** INFORMATION GIVEN **
● ● ● ● ●

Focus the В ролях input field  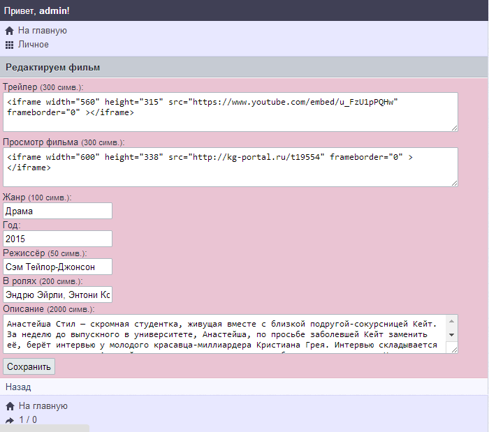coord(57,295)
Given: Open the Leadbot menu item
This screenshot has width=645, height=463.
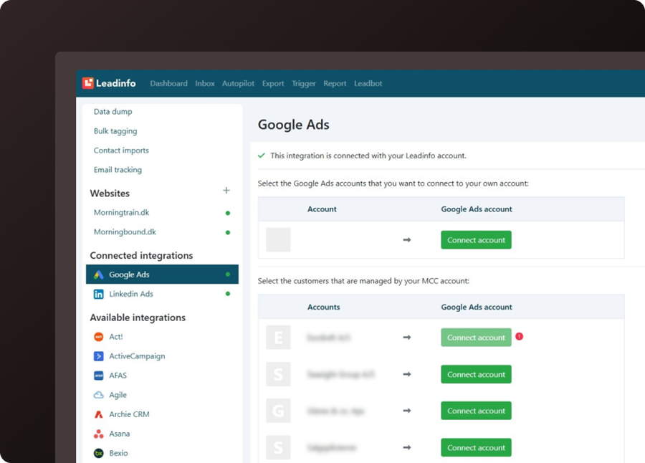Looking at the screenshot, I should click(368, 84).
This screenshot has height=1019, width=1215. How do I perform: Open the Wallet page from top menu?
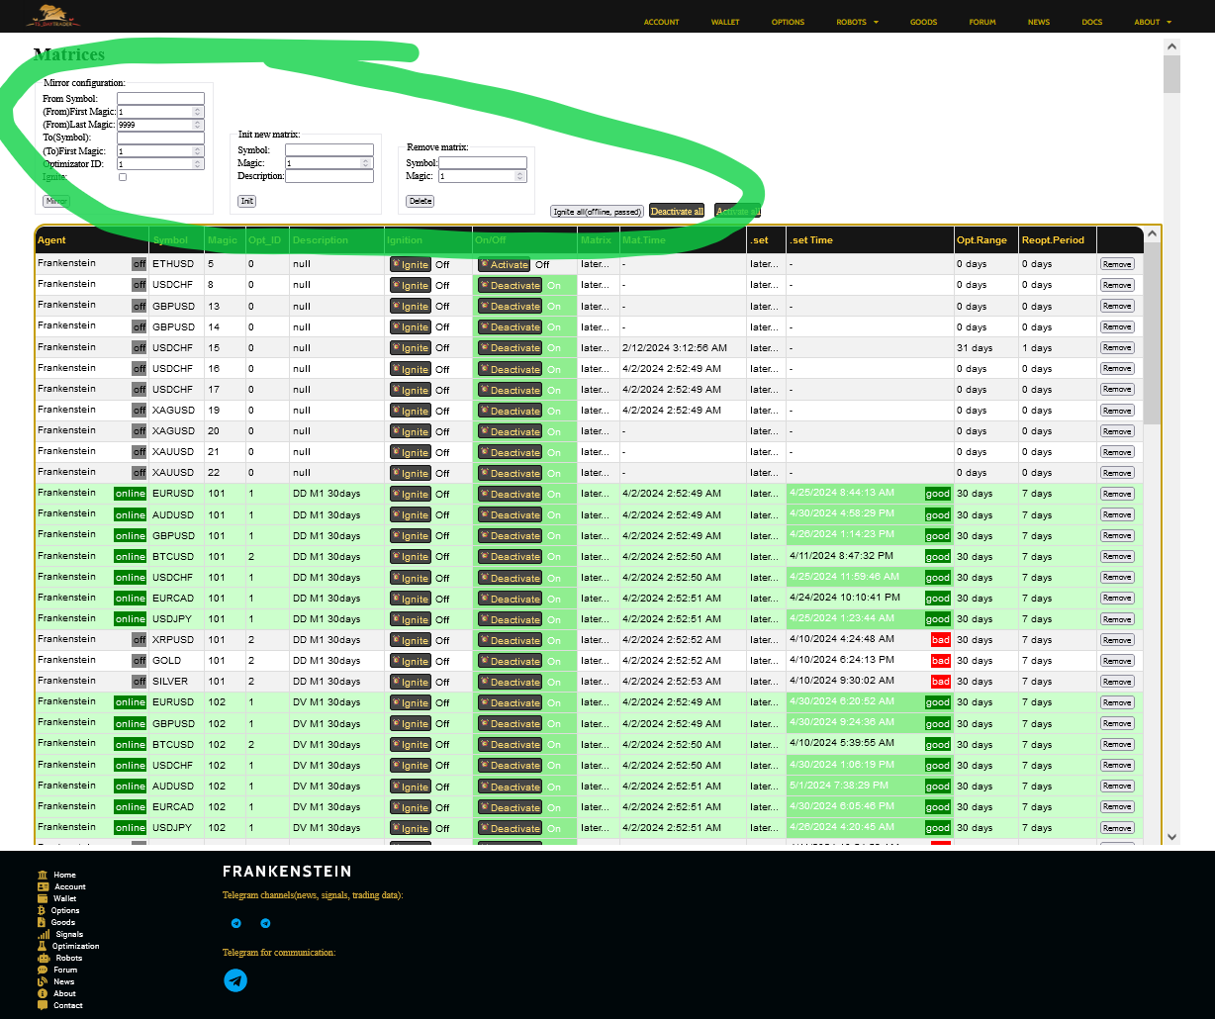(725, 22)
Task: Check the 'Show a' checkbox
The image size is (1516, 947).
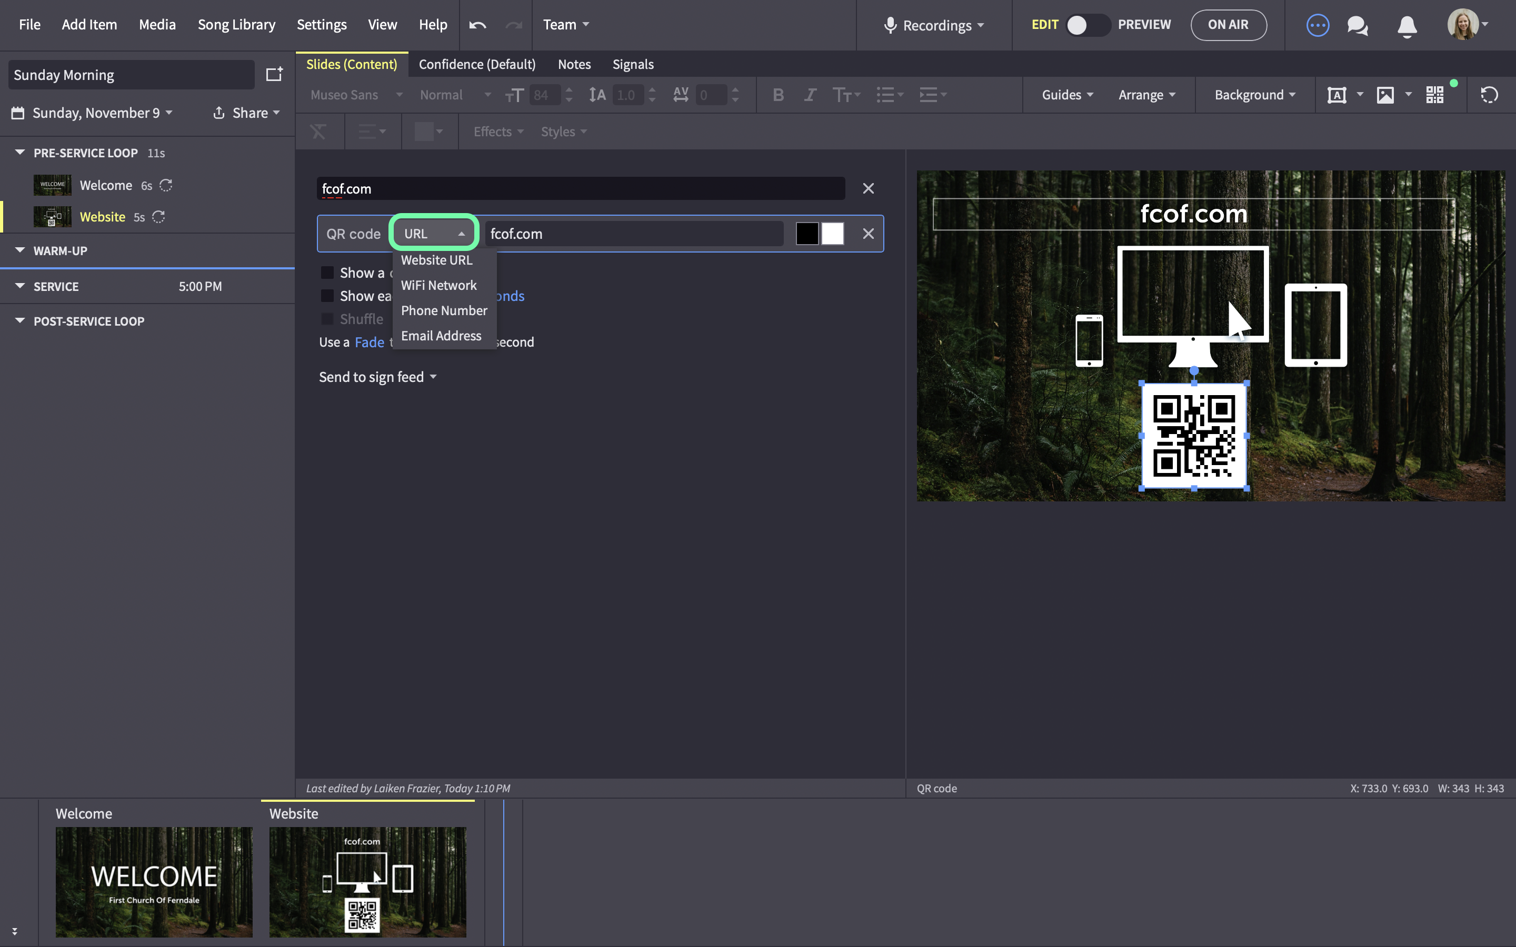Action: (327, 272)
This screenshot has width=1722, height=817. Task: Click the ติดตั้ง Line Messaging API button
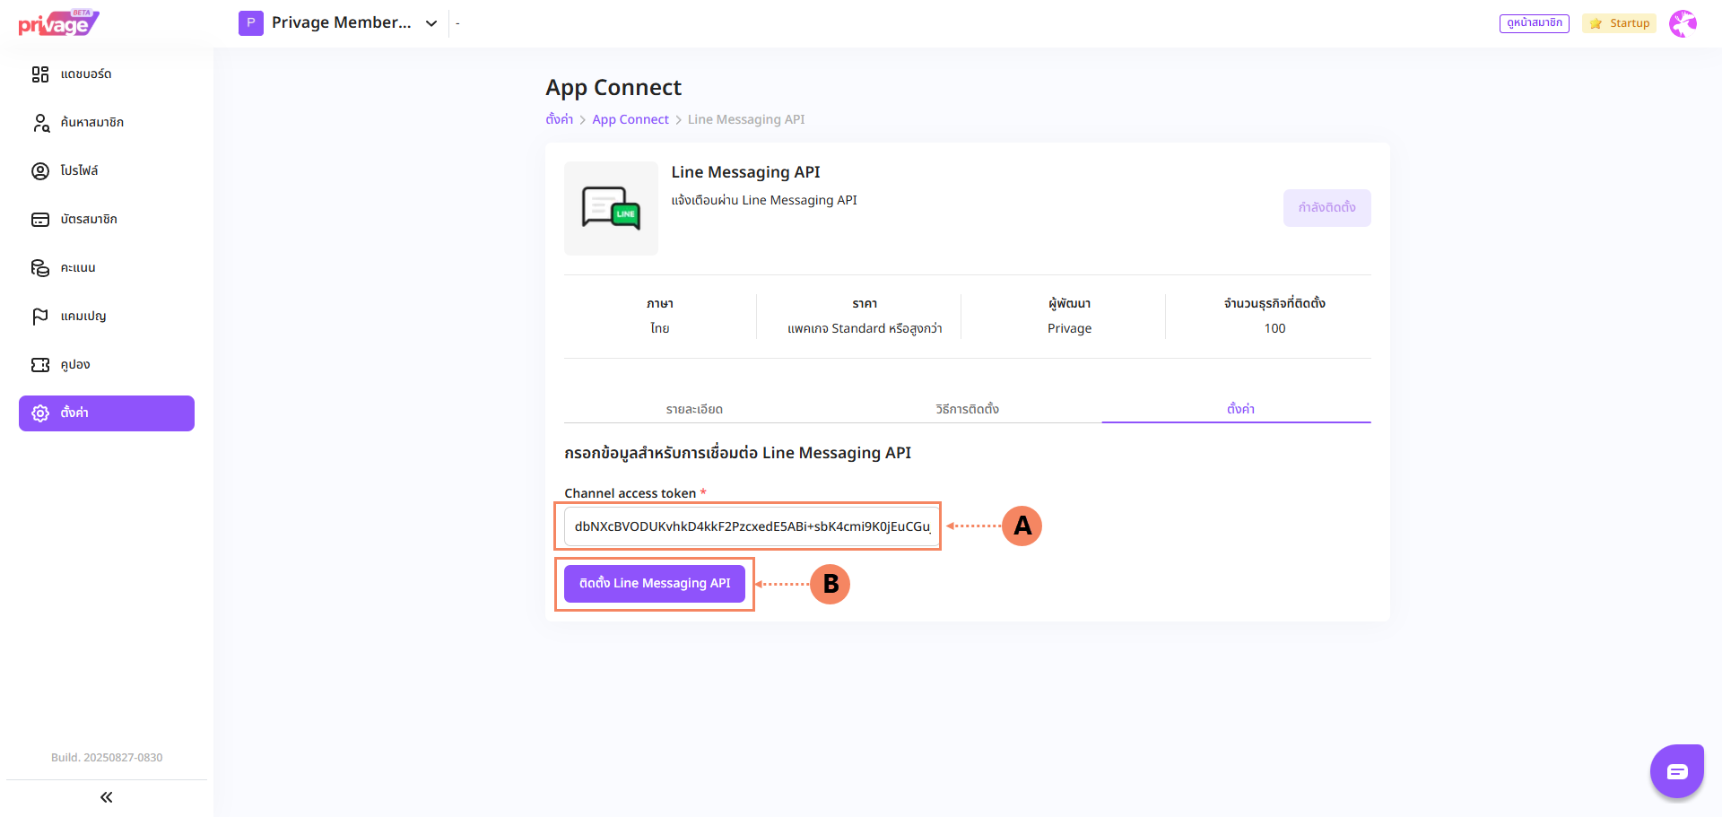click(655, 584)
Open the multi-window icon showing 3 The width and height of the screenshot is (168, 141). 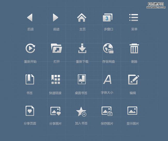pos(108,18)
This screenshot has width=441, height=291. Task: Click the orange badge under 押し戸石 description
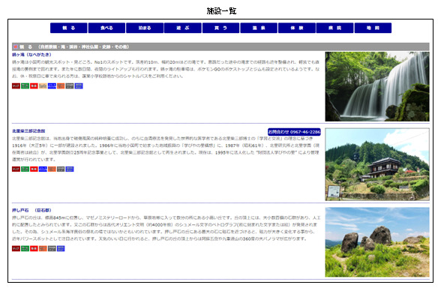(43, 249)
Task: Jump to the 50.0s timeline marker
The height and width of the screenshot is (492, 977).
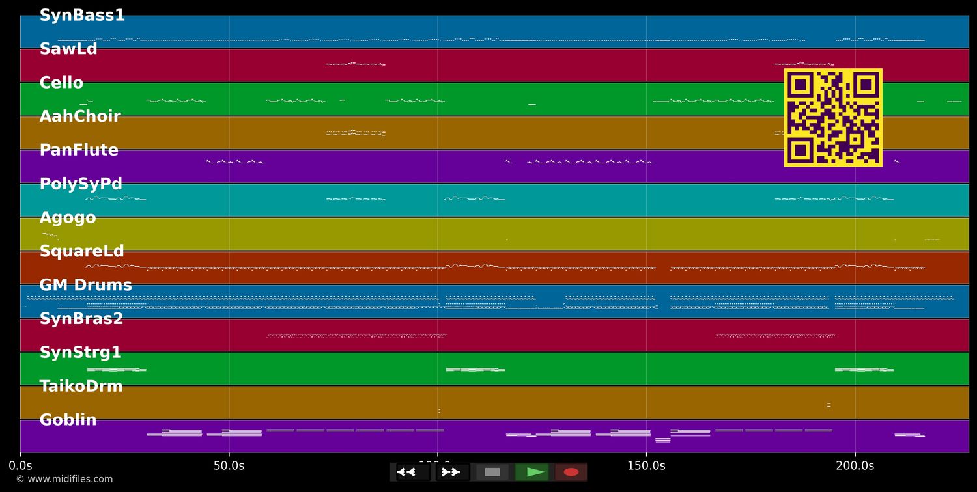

● ● ● ● ●

** WHAT THE TASK ASKS **
Find the line with "Task: Jump to the 50.0s timeline marker". Reproduce it and every line after it through the last line above exactly, leaving out the pictures.

** FINAL ANSWER **
Task: Jump to the 50.0s timeline marker
The height and width of the screenshot is (492, 977).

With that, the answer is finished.